[Data items]
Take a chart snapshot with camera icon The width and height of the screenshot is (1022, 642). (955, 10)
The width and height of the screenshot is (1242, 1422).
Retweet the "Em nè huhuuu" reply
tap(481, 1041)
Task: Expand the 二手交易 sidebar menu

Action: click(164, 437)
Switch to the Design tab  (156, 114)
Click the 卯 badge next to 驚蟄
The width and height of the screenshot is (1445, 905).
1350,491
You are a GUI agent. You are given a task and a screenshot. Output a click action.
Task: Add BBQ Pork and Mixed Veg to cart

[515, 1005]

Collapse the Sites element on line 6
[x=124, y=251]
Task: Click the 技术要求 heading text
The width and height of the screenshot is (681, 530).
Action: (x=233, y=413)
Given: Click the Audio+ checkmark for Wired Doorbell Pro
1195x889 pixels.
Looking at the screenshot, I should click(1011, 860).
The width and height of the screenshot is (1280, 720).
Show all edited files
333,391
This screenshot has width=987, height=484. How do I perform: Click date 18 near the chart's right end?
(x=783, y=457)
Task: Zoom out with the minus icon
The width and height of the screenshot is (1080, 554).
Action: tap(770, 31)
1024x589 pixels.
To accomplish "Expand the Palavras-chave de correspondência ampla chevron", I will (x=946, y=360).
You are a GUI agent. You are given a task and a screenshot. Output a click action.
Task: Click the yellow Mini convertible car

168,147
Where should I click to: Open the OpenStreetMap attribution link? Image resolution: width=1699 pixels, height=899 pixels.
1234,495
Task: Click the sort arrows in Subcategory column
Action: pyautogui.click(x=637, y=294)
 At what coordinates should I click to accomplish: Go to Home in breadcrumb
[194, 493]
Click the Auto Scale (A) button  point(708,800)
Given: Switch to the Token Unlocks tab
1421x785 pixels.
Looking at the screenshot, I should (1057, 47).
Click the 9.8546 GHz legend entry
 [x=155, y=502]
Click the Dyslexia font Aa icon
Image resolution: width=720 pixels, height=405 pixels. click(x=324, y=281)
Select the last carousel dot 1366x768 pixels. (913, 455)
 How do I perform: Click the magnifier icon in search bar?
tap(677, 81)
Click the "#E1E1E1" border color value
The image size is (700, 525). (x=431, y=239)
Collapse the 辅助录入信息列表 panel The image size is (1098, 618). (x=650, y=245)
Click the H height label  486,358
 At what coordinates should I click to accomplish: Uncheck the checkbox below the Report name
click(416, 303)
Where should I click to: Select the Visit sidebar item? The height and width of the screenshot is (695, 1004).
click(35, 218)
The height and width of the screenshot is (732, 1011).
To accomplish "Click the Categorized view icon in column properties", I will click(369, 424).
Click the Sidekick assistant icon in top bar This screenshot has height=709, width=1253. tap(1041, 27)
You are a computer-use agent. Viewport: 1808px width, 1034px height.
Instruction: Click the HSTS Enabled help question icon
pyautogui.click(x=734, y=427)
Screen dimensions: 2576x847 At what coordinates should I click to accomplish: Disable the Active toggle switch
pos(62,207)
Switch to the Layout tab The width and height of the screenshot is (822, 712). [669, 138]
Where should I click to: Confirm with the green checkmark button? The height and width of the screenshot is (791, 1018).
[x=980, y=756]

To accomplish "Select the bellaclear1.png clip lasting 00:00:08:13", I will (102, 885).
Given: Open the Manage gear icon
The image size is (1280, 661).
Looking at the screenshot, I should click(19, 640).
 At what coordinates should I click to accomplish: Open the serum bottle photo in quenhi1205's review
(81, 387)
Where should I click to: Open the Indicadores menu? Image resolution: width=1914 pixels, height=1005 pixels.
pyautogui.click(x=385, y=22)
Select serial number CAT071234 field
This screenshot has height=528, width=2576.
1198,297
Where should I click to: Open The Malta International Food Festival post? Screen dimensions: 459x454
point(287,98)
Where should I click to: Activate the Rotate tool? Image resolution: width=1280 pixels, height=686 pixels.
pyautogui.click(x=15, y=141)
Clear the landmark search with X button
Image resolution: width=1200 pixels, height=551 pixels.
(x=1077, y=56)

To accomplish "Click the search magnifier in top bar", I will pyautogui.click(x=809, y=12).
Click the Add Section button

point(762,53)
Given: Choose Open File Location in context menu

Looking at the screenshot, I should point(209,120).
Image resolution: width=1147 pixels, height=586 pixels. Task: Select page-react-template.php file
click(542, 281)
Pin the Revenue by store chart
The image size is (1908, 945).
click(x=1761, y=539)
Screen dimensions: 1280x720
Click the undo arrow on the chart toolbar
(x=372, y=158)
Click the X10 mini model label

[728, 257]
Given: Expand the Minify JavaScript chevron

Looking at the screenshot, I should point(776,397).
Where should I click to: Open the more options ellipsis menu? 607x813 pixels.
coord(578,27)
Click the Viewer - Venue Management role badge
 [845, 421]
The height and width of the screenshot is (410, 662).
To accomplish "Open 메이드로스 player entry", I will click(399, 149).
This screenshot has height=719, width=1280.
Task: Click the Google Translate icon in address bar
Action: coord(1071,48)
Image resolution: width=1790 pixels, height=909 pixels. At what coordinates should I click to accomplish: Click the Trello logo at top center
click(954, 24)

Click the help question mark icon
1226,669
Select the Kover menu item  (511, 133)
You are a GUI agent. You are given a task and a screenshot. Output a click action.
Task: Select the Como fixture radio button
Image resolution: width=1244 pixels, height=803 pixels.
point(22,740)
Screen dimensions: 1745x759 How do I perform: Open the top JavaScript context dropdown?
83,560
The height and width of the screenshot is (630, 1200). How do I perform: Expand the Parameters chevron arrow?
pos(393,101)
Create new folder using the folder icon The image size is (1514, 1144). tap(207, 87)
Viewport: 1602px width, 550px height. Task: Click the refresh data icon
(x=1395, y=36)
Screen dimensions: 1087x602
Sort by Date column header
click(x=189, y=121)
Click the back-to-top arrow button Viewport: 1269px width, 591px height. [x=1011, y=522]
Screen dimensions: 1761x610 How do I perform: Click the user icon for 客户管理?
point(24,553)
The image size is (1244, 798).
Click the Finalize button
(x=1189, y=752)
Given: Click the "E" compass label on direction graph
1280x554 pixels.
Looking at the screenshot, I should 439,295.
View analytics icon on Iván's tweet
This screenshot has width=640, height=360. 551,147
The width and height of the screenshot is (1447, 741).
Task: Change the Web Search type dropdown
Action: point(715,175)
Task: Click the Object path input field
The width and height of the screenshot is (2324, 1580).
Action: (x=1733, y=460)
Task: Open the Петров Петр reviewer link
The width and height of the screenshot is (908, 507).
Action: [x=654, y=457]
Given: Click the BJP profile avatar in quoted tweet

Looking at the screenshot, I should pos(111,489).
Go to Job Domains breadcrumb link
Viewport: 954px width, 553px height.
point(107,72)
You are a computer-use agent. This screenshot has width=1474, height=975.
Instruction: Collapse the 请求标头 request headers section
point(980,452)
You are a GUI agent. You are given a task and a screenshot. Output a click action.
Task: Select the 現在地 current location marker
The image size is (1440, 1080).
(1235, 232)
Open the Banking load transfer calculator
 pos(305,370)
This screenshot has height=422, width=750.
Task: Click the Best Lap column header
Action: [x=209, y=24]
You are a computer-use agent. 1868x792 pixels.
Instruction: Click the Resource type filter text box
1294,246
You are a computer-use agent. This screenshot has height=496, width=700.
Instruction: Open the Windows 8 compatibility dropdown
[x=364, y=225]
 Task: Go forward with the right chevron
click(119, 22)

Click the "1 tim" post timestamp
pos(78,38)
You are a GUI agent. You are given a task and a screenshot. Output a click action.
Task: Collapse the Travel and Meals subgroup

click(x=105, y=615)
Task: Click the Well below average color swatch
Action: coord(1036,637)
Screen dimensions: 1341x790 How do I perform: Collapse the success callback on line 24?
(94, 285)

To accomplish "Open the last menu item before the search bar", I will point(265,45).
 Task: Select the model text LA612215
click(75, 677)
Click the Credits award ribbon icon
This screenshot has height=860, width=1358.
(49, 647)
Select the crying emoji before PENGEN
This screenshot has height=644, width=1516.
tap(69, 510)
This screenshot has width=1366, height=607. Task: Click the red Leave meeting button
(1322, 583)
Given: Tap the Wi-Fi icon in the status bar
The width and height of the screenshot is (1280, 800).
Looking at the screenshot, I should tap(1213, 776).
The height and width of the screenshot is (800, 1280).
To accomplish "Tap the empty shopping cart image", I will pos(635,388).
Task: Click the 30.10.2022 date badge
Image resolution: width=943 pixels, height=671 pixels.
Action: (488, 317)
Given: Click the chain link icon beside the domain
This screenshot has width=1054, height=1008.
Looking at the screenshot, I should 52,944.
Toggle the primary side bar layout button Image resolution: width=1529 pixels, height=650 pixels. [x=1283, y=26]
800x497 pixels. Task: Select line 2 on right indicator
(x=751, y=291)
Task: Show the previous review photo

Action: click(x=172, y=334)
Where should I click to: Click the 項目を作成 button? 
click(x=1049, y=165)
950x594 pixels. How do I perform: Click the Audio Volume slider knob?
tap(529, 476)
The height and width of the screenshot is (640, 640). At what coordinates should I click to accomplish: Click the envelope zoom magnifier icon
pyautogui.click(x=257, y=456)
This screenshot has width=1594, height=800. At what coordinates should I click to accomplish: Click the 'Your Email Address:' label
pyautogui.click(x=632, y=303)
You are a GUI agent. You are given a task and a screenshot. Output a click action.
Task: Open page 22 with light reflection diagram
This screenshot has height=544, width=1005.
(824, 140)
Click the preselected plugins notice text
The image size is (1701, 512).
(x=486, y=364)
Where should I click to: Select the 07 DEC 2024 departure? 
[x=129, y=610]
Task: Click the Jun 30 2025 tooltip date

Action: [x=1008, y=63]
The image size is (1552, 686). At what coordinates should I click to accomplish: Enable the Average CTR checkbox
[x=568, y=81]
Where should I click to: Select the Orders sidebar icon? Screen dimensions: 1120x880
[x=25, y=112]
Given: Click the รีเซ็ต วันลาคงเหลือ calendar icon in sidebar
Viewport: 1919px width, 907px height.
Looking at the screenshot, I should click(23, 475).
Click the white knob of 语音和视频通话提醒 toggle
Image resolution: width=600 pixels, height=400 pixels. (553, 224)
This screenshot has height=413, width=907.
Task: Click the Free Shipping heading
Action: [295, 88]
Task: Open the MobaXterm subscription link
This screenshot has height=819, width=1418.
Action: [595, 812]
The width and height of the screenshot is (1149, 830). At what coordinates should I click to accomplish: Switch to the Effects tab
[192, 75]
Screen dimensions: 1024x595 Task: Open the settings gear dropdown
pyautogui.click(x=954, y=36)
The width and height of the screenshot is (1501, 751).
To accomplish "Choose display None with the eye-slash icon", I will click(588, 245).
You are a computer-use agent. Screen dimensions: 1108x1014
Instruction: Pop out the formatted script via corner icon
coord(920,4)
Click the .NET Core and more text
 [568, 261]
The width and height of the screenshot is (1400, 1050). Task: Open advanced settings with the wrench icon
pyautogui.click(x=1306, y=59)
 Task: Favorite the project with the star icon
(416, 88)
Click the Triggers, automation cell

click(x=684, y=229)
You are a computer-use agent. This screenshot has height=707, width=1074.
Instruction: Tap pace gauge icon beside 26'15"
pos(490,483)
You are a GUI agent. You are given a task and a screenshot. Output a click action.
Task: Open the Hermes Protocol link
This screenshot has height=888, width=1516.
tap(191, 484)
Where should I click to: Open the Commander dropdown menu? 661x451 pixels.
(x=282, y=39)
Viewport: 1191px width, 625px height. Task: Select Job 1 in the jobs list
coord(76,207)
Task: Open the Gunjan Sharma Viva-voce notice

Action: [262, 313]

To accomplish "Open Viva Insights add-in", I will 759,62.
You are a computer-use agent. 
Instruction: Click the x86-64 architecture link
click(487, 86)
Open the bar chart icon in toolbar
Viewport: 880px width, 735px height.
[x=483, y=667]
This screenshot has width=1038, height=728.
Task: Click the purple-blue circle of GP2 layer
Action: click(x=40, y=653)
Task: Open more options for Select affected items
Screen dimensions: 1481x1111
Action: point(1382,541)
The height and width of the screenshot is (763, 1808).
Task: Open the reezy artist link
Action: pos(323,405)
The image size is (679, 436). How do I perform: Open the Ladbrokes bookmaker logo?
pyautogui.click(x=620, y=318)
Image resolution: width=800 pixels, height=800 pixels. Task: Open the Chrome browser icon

_EXERCISE BRIEF_
Find and copy each line above that includes the string "before".

_RESULT OF THE EXERCISE_
To accomplish "Open the last menu item before the search bar", I will point(265,45).
Select the crying emoji before PENGEN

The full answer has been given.